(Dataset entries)
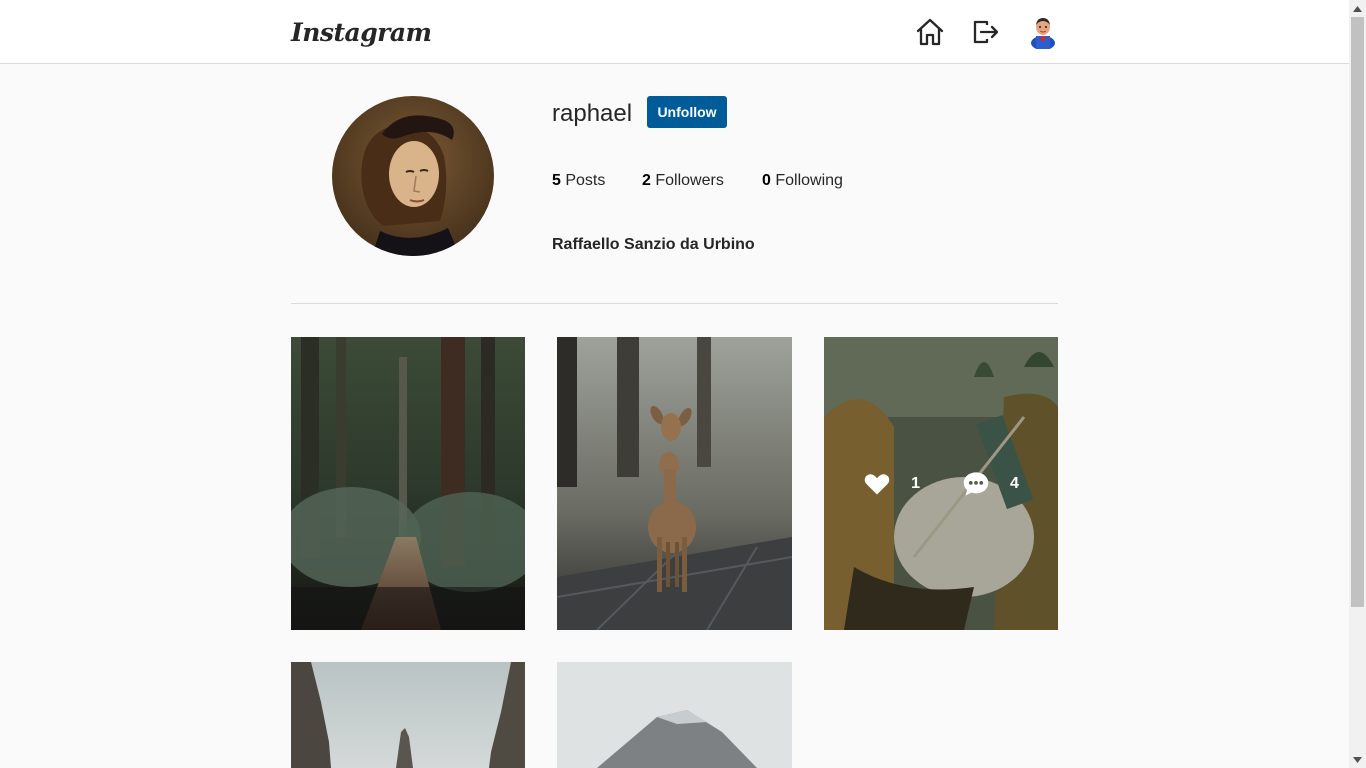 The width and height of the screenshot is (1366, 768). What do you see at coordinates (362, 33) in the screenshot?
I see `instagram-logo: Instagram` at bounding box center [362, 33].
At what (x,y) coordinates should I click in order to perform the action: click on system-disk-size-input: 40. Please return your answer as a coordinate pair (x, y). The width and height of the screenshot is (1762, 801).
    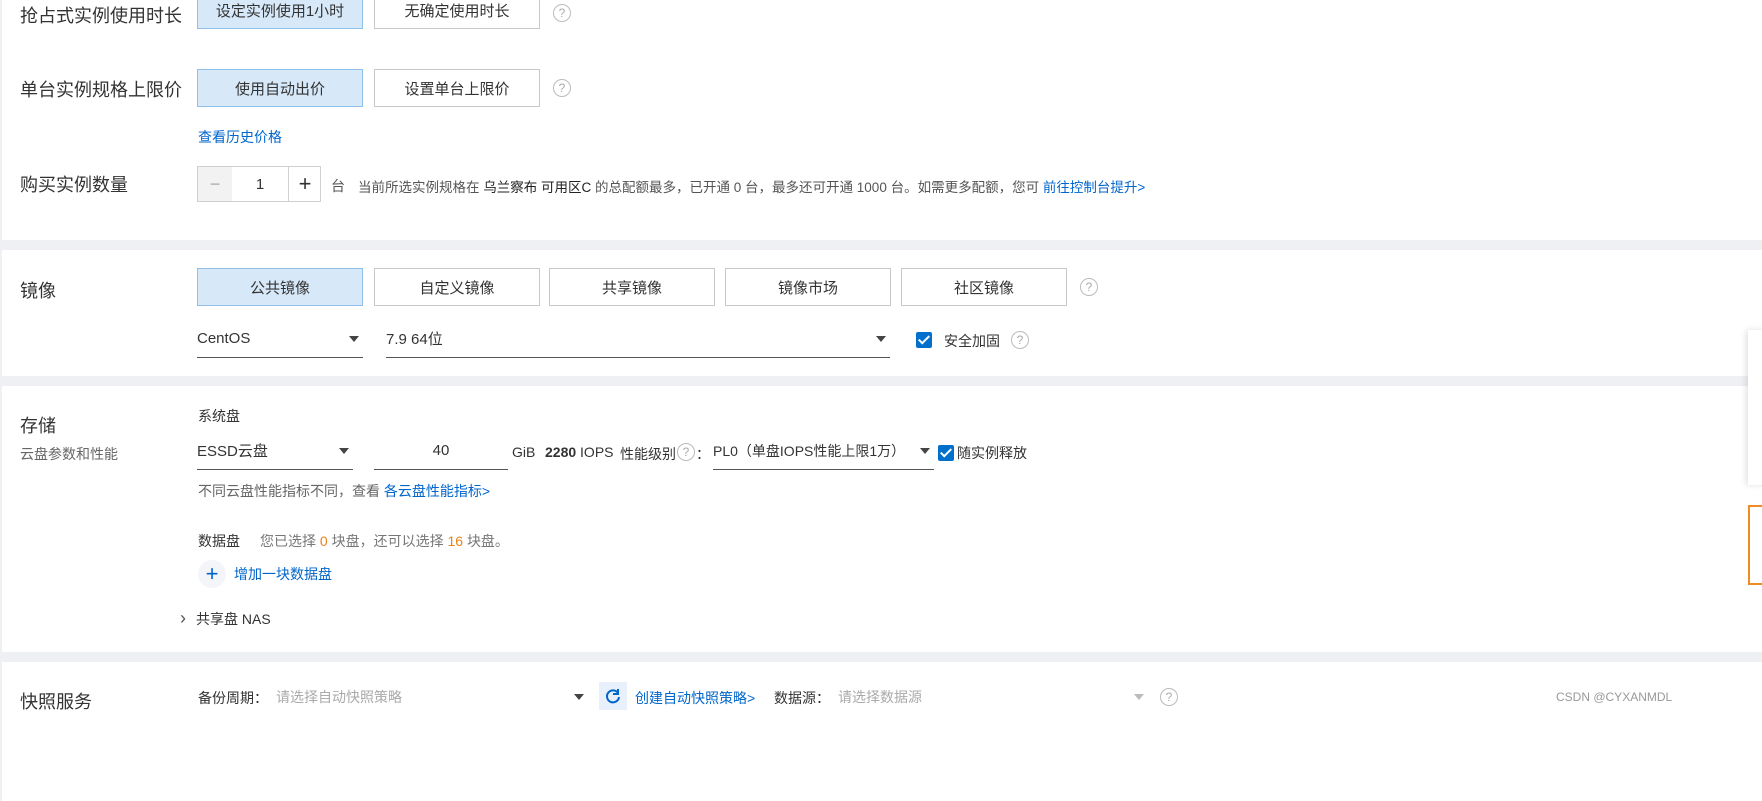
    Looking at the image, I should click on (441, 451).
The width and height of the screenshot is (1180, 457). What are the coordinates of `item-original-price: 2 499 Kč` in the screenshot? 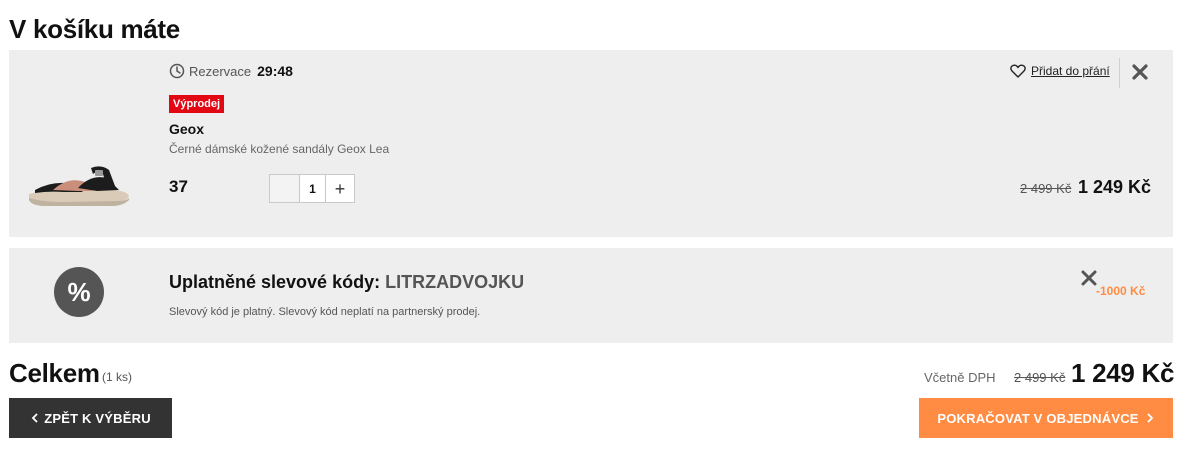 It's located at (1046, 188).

#### INSTRUCTIONS TO FOLLOW
Repeat the dataset entries from the line containing "At what (x,y)" through the line containing "Looking at the", with both of those lines included. Leave out the pictures.

#### REPLY TO THE TASK
At what (x,y) coordinates should I click in order to perform the action: click on system-disk-size-input: 40. Please return your answer as a coordinate pair (x, y). The width and height of the screenshot is (1762, 801).
    Looking at the image, I should click on (441, 451).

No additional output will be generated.